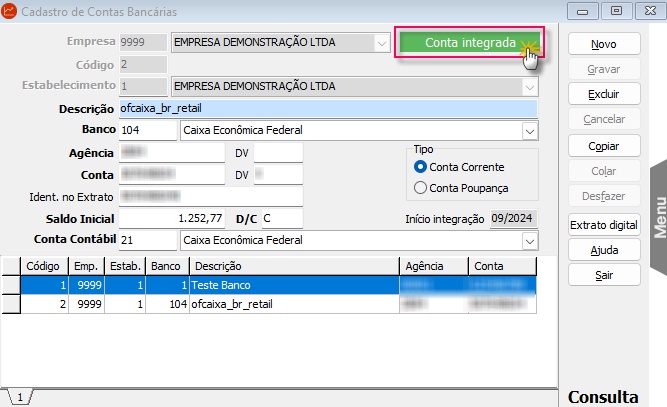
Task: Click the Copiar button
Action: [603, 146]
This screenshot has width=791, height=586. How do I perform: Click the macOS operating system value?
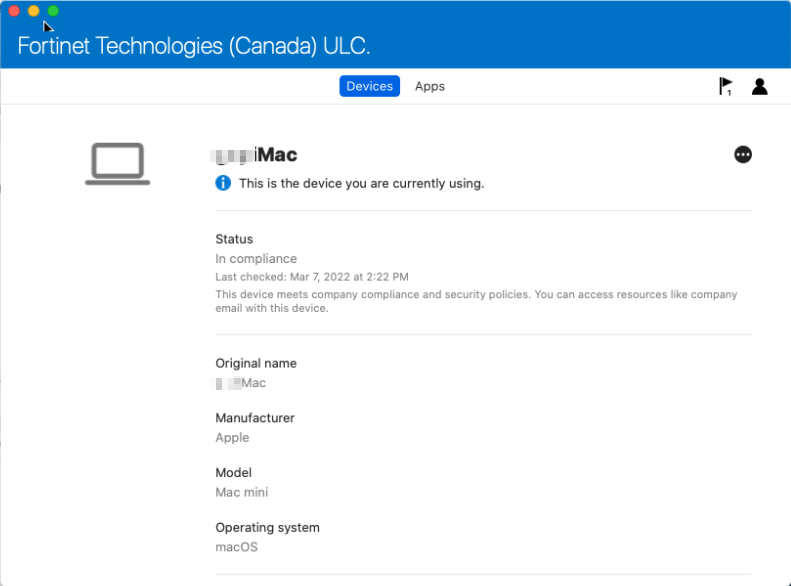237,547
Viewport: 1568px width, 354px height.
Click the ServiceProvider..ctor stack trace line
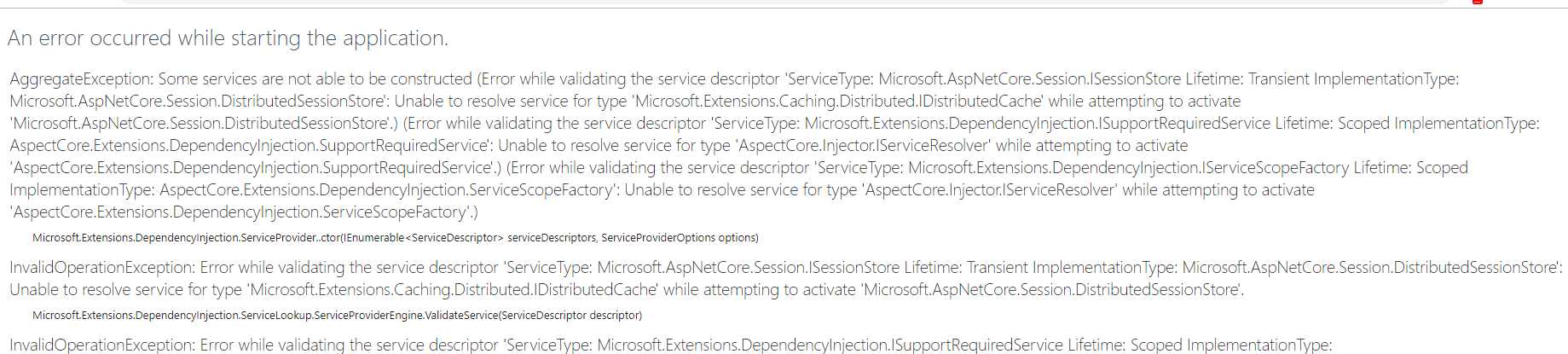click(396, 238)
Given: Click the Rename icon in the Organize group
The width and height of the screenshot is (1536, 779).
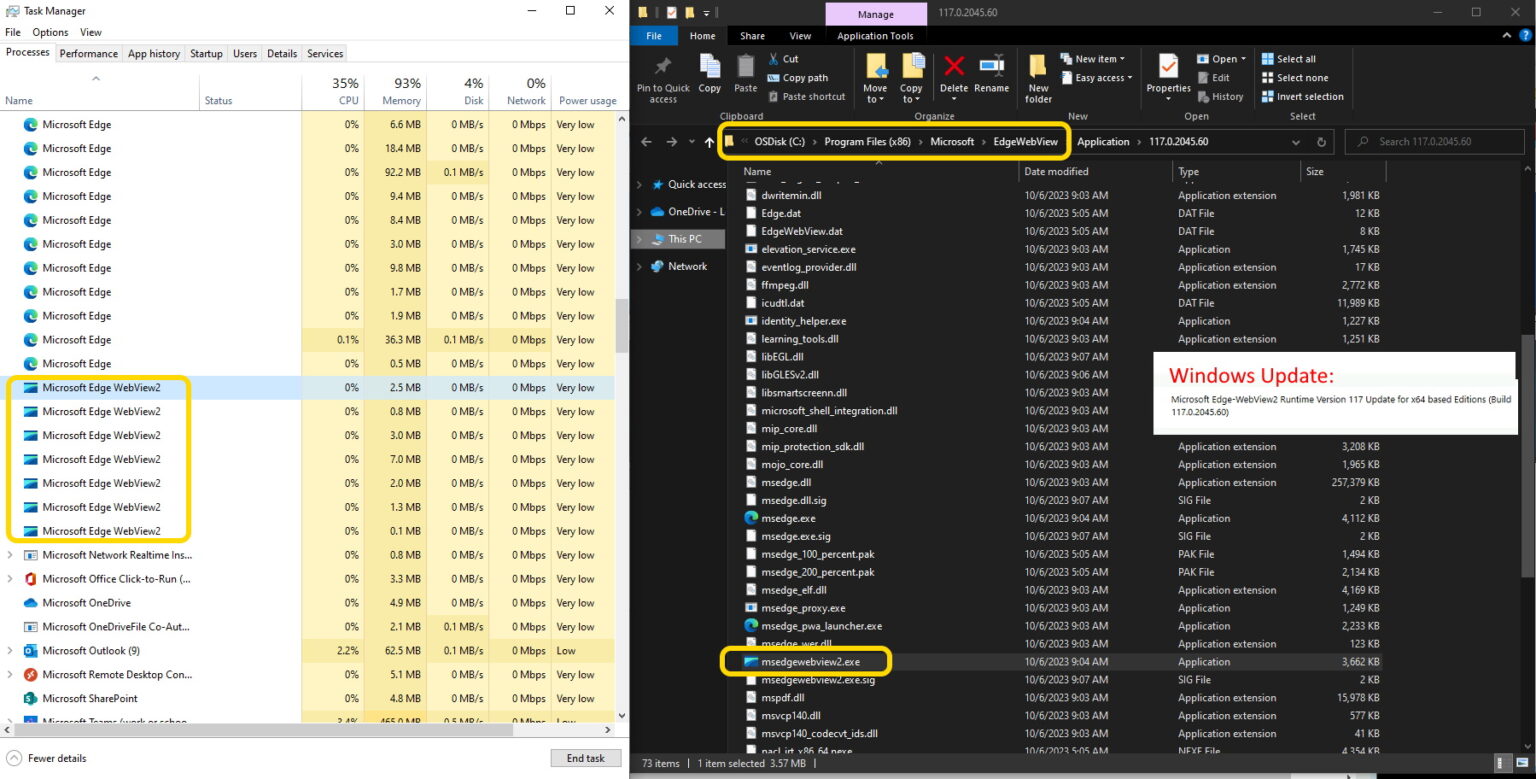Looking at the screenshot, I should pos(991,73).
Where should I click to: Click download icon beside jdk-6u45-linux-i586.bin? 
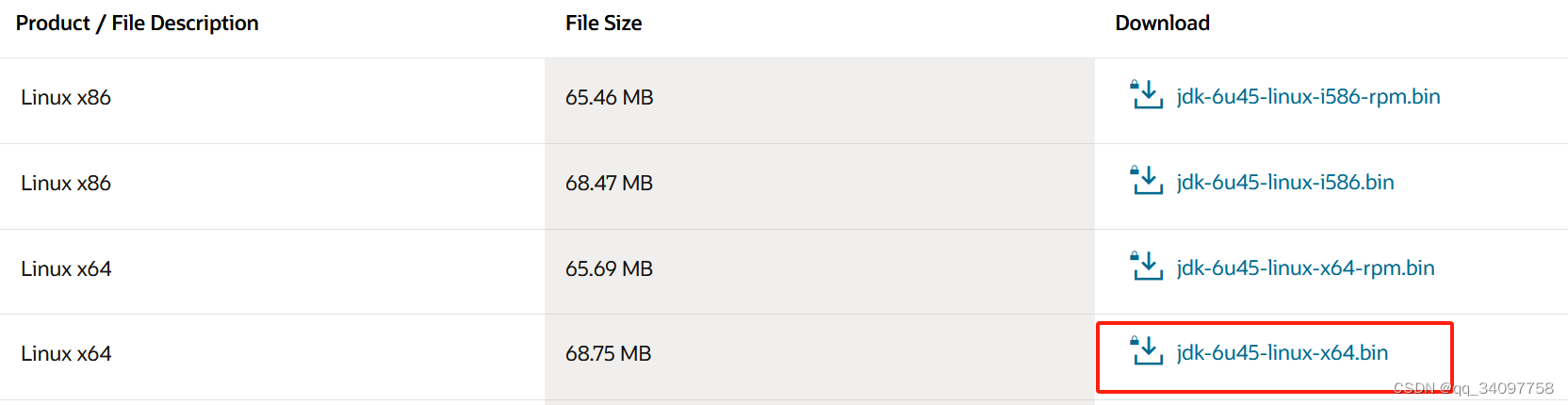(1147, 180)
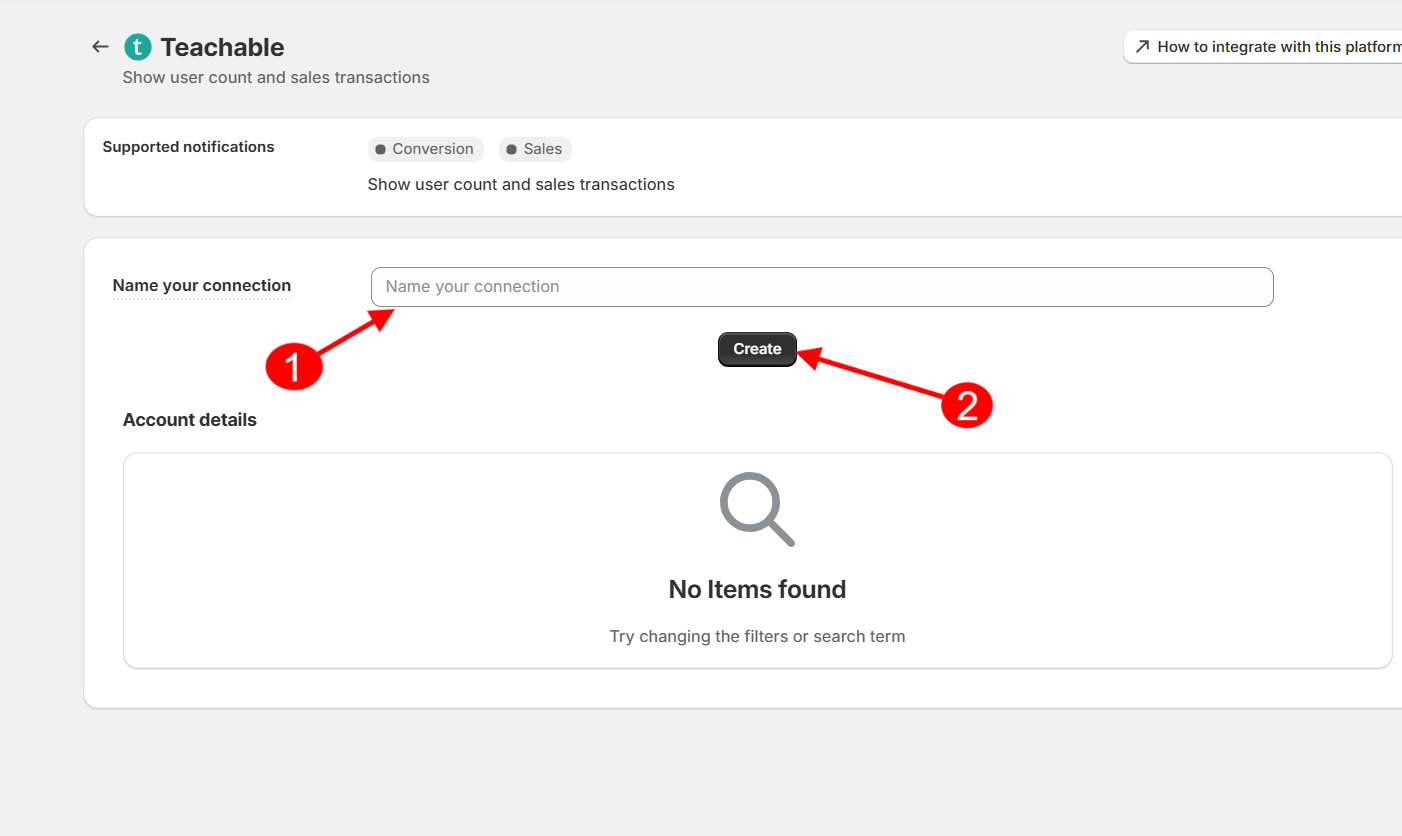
-*-*-
- **Exercise instructions**
Copy all of the records above word for word, keeping each line as it appears. Leave the pictures out.

- **Worked solution**
Task: Click the Copiar button
Action: [603, 146]
This screenshot has width=791, height=586. How do I perform: Click the macOS operating system value?
237,547
Viewport: 1568px width, 354px height.
Click the ServiceProvider..ctor stack trace line
click(396, 238)
Given: Click the Rename icon in the Organize group
The width and height of the screenshot is (1536, 779).
Looking at the screenshot, I should pos(991,73).
Where should I click to: Click download icon beside jdk-6u45-linux-i586.bin? 
(1147, 180)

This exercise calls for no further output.